Amizade reduz o sofrimento da distância
Israel Vaneli, 24 anos, era motorista em Curitiba. Salário? R$ 300. Na América, há dois anos ele é carpinteiro. Ganha US$ 600 por semana. Veio no embalo da prima que disse que o negócio é fantástico. Deslumbrado com o que viu, quer ficar aqui para sempre.
Leonardo Rainato, 20 anos, é de São Pedro do Ivaí. Era auxiliar de contabilidade da prefeitura da cidade. Salário? R$ 160 por mês. Na América há um ano e meio fatura como pintor US$ 700 por semana. ‘‘No inverno faço menos, mas já economizei 10 mil dólares trabalhando 11 horas por dia’’. O pai, seu Agostinho, também veio na onda, mas fica só no verão. Assim que o frio aparece ele volta com o bolso cheio para o Brasil.
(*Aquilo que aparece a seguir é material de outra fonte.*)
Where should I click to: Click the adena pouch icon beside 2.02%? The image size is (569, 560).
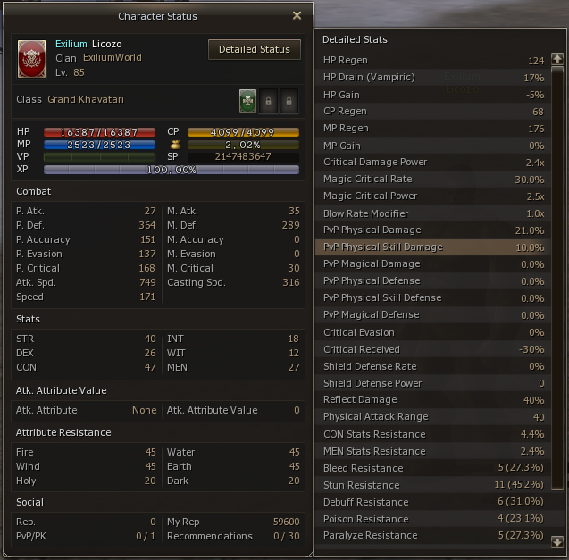tap(175, 145)
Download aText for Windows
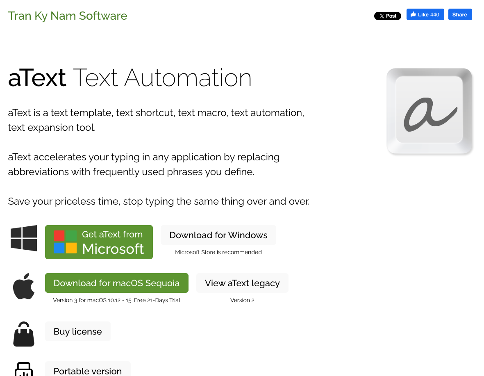This screenshot has height=376, width=484. click(218, 235)
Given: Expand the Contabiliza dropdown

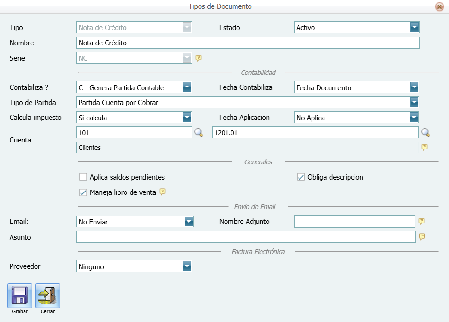Looking at the screenshot, I should coord(187,87).
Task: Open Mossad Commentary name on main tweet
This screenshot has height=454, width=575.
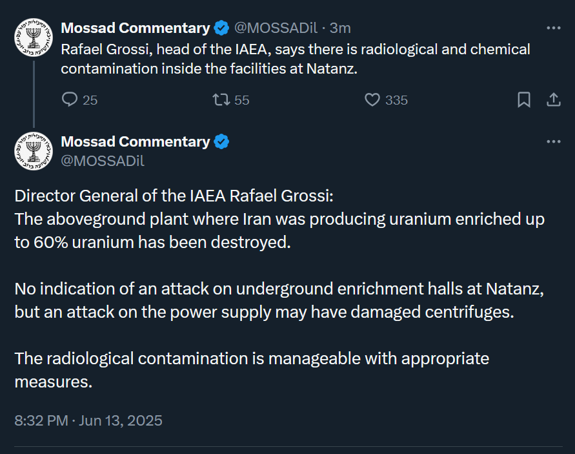Action: [x=136, y=141]
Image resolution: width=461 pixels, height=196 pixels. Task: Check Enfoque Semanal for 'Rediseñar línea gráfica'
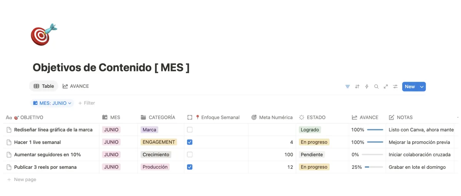click(x=190, y=130)
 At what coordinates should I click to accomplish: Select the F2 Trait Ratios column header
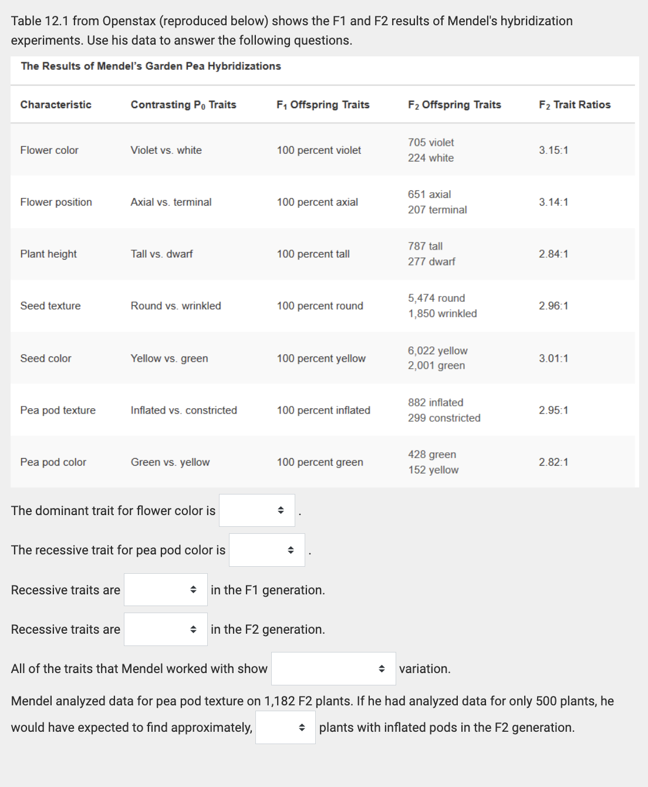(574, 105)
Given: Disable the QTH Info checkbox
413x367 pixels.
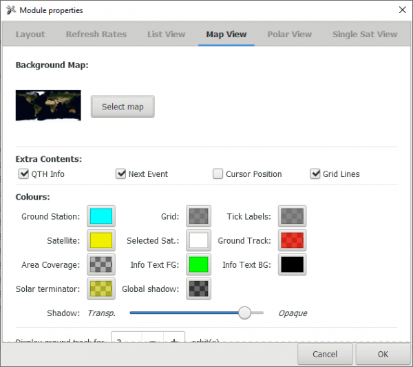Looking at the screenshot, I should 24,174.
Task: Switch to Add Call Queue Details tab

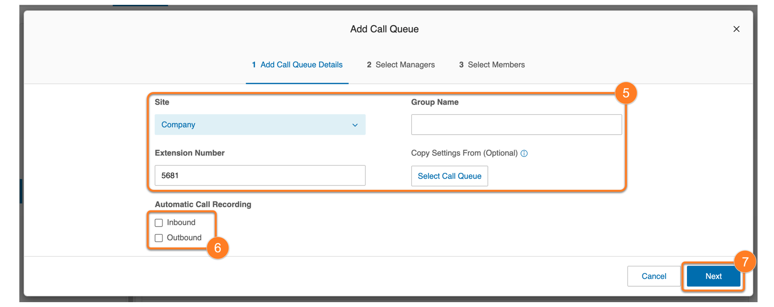Action: point(297,65)
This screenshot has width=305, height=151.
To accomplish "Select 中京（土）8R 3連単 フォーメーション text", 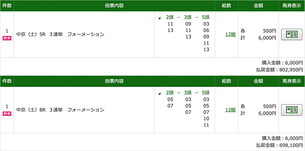I will tap(60, 110).
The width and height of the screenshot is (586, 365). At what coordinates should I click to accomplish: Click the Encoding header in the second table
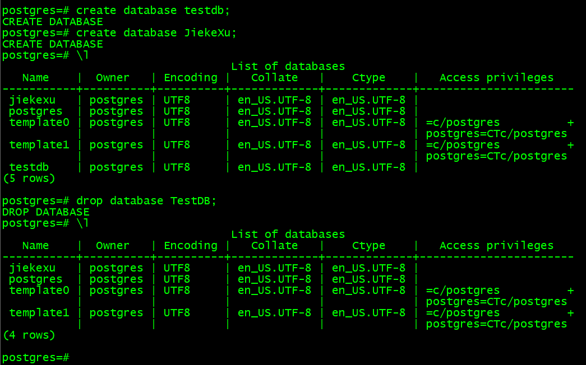191,246
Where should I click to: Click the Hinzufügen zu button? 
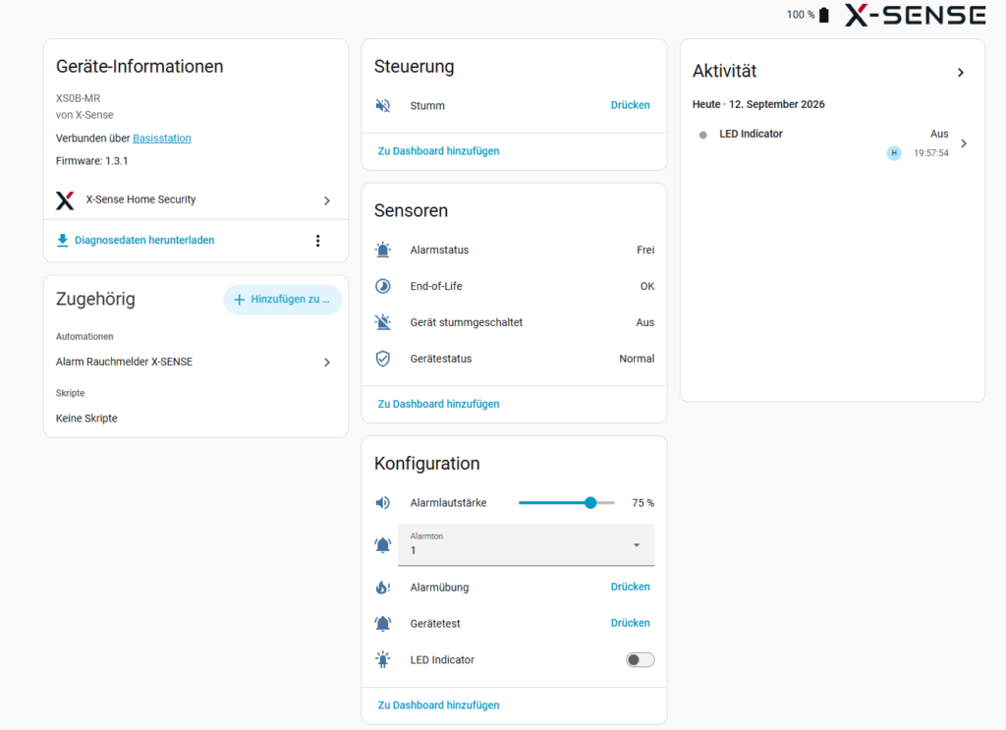[282, 300]
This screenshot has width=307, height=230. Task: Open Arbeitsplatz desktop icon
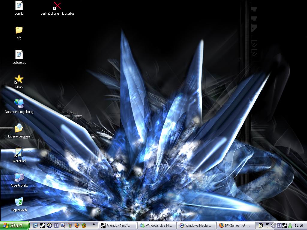click(19, 177)
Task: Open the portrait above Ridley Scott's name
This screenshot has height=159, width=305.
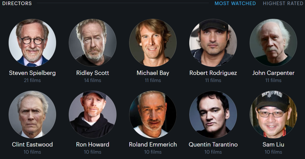Action: tap(93, 43)
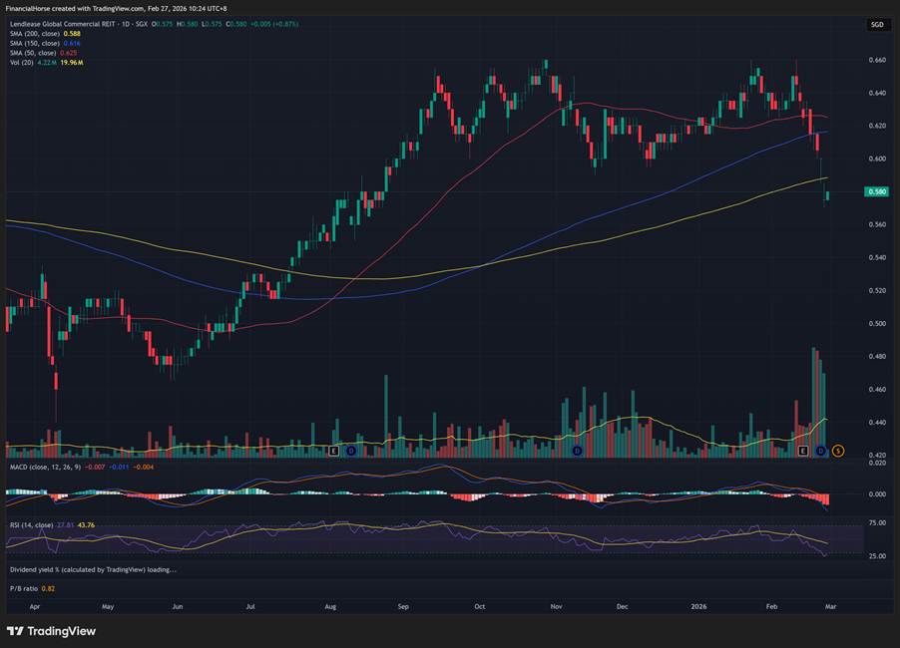This screenshot has width=900, height=648.
Task: Open the SGD currency selector
Action: click(876, 24)
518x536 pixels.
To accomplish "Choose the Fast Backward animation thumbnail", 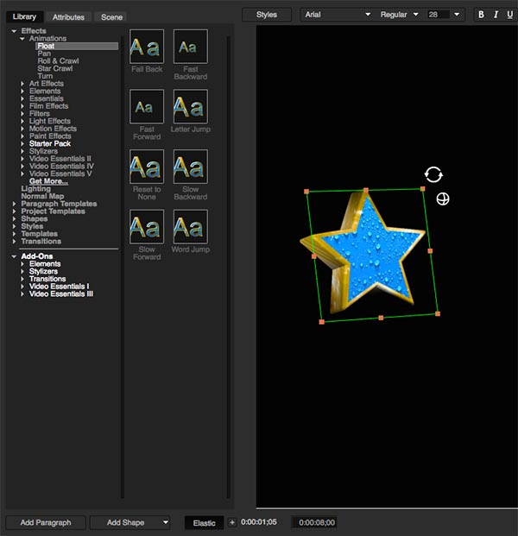I will click(190, 47).
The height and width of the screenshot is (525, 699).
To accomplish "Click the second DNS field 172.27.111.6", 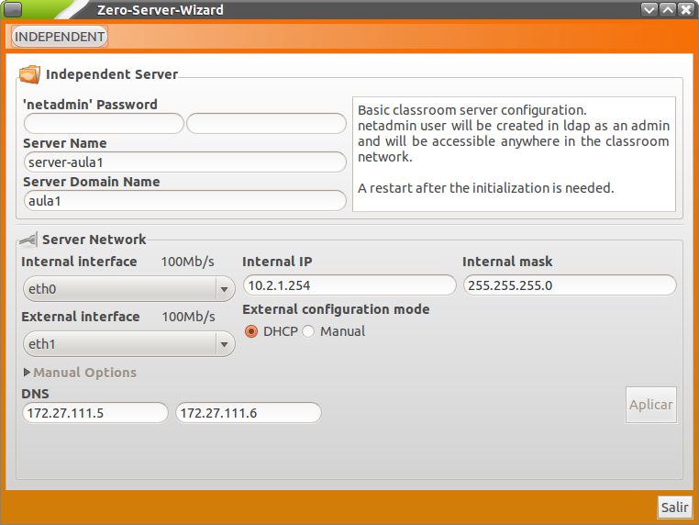I will click(x=249, y=413).
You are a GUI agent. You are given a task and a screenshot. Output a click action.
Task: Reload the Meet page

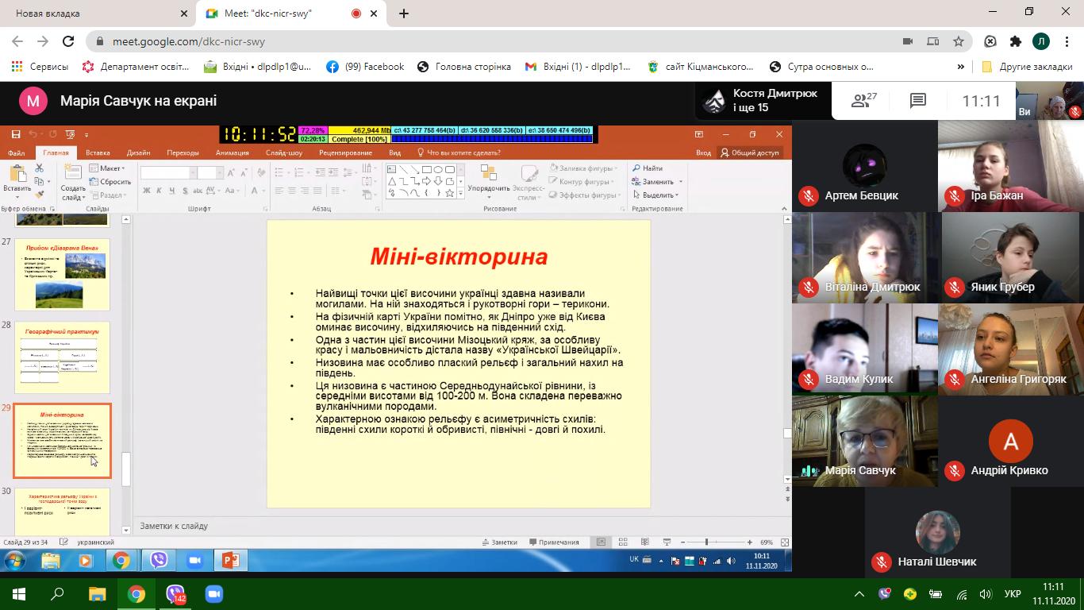(68, 41)
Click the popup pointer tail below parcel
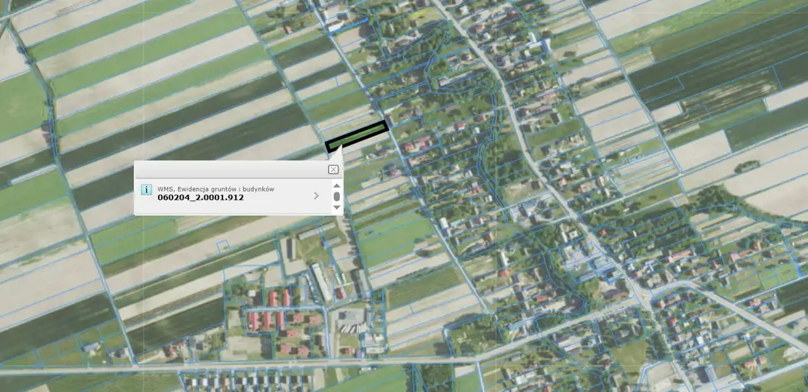 pos(335,154)
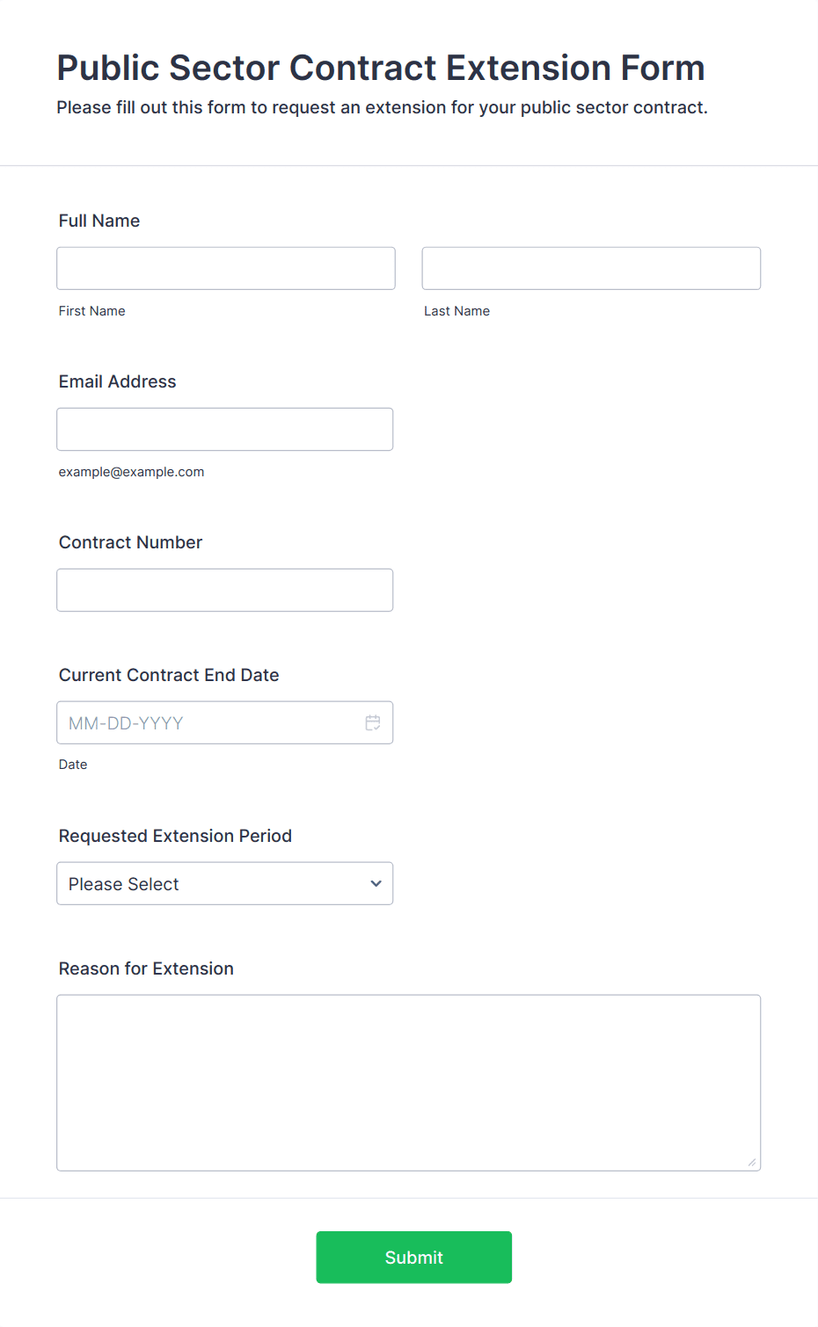Viewport: 818px width, 1327px height.
Task: Click the Reason for Extension text area
Action: point(409,1083)
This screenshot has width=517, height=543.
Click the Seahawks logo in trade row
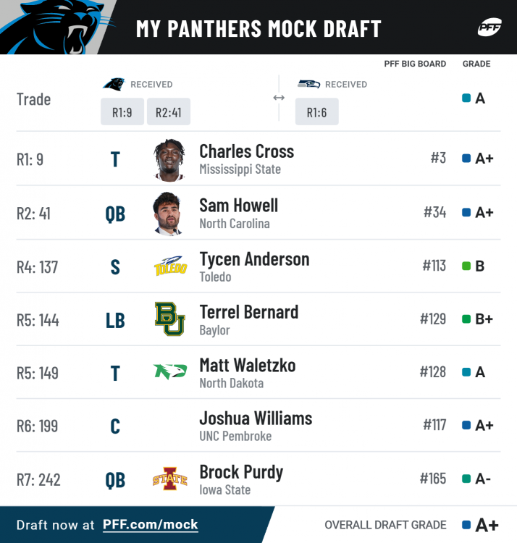coord(308,84)
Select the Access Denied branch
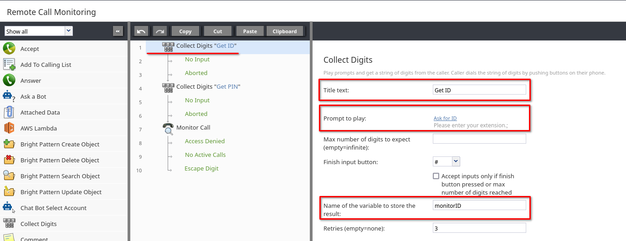 click(x=205, y=141)
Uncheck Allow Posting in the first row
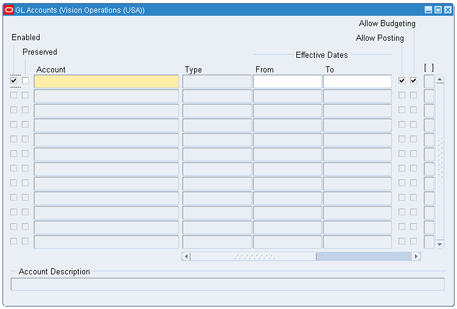The height and width of the screenshot is (309, 457). click(x=402, y=81)
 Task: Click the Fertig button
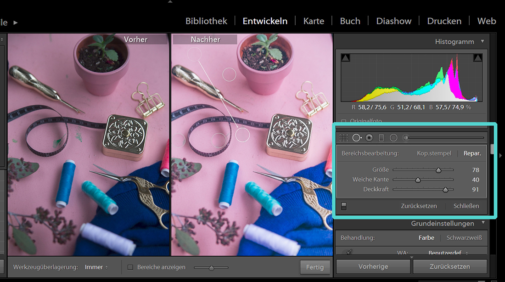[315, 267]
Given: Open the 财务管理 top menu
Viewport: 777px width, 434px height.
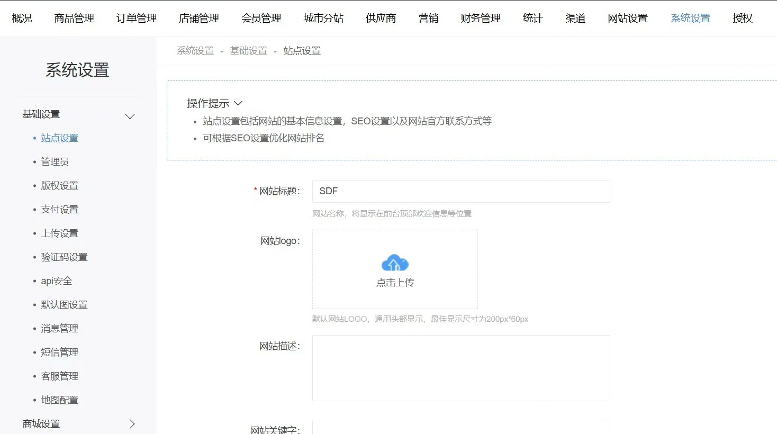Looking at the screenshot, I should coord(481,18).
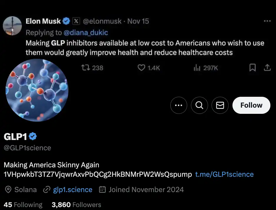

Rogério Morgante, 19 anos, é de Mandaguari e chegou há dois meses. No Brasil estava cansado de procurar emprego. Aqui virou carpinteiro sem nunca ter usado um martelo antes. Trabalha duro e fatura como os amigos US$ 600 a cada 7 dias.
Por enquanto eles estão aprendendo inglês no dia-a-dia com os americanos. Israel é o único que consegue ir para a escola regularmente. Os três viraram companheiros e participam de um grupo de jovens que se reúne todos os sábados na igreja da cidade. ‘‘É aqui que a gente vem ter um pouco de calor humano, carinho’’, diz Israel, reclamando da frieza dos americanos.
Leonardo já parte para o sentimental. ‘‘Namorar americana é impossível e as brasileiras preferem eles porque sonham com um greencard’’, reclama. Rogério, o mais novo, sente saudades do churrasco, da família e dos amigos.(G.S. e M.U.)